- Opening Delimiter -

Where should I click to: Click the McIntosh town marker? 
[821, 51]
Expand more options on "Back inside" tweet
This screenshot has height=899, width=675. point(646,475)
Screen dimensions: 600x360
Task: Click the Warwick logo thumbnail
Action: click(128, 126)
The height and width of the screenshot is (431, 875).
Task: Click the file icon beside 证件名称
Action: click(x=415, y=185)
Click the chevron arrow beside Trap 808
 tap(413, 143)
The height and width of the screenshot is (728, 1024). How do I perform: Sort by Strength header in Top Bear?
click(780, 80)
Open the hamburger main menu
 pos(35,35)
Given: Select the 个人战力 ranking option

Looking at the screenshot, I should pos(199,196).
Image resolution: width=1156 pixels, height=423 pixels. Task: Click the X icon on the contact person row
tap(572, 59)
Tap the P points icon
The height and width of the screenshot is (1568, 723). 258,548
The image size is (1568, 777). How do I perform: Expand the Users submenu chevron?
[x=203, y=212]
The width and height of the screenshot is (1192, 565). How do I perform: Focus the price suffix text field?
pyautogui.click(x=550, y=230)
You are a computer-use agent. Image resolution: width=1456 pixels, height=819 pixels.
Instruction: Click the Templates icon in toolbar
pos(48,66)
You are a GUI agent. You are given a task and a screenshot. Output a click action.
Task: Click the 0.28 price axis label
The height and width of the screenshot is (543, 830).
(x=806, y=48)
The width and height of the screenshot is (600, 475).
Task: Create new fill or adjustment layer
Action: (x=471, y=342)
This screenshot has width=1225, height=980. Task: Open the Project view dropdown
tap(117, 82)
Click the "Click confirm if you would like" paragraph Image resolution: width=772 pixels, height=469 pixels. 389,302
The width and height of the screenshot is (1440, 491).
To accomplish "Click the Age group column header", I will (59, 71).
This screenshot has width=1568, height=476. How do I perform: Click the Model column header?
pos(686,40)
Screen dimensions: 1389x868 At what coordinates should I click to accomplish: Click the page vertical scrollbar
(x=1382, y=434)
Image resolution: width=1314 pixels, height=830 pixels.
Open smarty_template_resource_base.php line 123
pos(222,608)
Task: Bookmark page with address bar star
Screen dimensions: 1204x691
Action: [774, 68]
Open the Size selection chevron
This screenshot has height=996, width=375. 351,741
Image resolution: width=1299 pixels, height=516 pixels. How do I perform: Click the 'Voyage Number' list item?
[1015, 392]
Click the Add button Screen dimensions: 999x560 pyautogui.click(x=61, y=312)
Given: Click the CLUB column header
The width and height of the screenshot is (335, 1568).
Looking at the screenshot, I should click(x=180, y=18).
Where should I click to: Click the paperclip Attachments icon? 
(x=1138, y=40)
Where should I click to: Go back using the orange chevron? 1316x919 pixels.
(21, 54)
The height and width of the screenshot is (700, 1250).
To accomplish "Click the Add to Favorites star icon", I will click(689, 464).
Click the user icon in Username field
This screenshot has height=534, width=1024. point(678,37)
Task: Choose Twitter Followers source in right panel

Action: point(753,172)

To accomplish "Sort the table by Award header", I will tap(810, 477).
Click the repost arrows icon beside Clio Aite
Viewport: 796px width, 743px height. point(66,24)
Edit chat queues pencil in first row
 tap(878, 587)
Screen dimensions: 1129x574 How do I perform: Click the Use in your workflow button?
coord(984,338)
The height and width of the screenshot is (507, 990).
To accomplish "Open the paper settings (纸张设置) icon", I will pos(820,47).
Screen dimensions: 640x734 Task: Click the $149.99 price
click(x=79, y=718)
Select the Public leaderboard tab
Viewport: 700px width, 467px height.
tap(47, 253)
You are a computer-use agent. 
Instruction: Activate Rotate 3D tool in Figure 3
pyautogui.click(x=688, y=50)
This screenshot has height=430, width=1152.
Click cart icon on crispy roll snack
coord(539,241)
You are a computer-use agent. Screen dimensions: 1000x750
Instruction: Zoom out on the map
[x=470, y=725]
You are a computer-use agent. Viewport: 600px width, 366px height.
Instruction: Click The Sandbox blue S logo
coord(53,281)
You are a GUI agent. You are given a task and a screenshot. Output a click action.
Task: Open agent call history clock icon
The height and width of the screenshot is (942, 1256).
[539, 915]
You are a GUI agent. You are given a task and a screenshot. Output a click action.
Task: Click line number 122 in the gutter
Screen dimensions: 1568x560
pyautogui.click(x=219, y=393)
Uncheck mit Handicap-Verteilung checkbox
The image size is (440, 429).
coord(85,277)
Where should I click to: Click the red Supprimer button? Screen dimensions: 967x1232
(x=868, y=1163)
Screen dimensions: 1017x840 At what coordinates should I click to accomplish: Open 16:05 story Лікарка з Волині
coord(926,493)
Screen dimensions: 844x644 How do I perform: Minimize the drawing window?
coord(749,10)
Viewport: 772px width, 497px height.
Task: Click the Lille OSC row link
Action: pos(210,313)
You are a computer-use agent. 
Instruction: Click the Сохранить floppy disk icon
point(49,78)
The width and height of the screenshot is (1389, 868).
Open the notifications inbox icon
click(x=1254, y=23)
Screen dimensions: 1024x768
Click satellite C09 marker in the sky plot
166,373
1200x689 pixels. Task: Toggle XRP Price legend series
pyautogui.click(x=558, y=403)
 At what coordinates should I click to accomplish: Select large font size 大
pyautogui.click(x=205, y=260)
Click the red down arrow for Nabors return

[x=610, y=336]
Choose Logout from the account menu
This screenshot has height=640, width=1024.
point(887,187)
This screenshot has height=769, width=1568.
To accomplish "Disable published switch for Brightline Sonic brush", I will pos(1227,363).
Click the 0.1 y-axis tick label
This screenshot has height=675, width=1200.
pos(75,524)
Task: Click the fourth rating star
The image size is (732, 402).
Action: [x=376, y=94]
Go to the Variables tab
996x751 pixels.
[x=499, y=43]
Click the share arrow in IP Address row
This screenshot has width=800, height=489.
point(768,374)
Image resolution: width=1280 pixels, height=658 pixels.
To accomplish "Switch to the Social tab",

- Closing Delimiter -

> **TASK BRIEF**: Read through the entries and copy each line in which "computer" appears.

> **SOLUTION**:
You are a computer-use agent. Image resolution: width=1456 pixels, height=819 pixels.
You are a computer-use agent. 
You are a computer-use agent. Screen dimensions: 1000x750
You are a computer-use agent. Viewport: 600px width, 366px height.
You are a computer-use agent. 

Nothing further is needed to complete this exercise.